Running the program provided earlier with OCAML_EVENTLOG_ENABLED=p will for example yield the following result.

$ ocaml-eventlog-report caml-{PID}.eventlog
==== eventlog/flush
median flush time: 58ns
total flush time: 58ns
flush count: 1

The resulting trace contains only one event payload, namely a flush event, indicating how much time was spent flushing the trace file to disk.

However, if the program is changed to include a call to Gc.eventlog_resume, events payloads can be seen again in the trace file.

let () = Gc.eventlog_resume(); seq 1_000_000 |> Seq.fold_left (fun m i -> SMap.add (s i) i m) SMap.empty |> clear |> ignore

The resulting trace will contain all events encountered during the program’s execution:

        $ ocaml-eventlog-report caml-{PID}.eventlog
        ==== force_minor/alloc_small
        100.0K..200.0K: 174
        20.0K..30.0K: 1
        0..100: 1

        ==== eventlog/flush
        median flush time: 207.8us
        total flush time: 938.1us
        flush count: 5


The instrumented runtime does not support the fork system call. A child process forked from an instrumented program will not be traced.

The instrumented runtime aims to provide insight into the runtime’s execution while maintaining a low overhead.
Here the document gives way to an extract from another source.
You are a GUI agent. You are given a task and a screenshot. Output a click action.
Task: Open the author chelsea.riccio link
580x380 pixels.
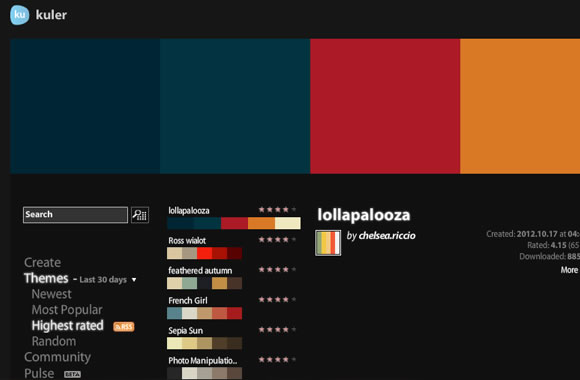tap(387, 236)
However, this overhead may become more noticeable depending on how a program executes. The instrumented runtime currently puts a strong emphasis on tracing garbage collection events. This means that programs with heavy garbage collection activity may be more susceptible to tracing induced performance penalties.

While providing an accurate estimate of potential performance loss is difficult, test on various OCaml programs showed a total running time increase ranging from 1% to 8%.

For a program with an extended running time where the collection of only a small sample of events is required, using the eventlog_resume and eventlog_pause primitives may help relieve some of the tracing induced performance impact.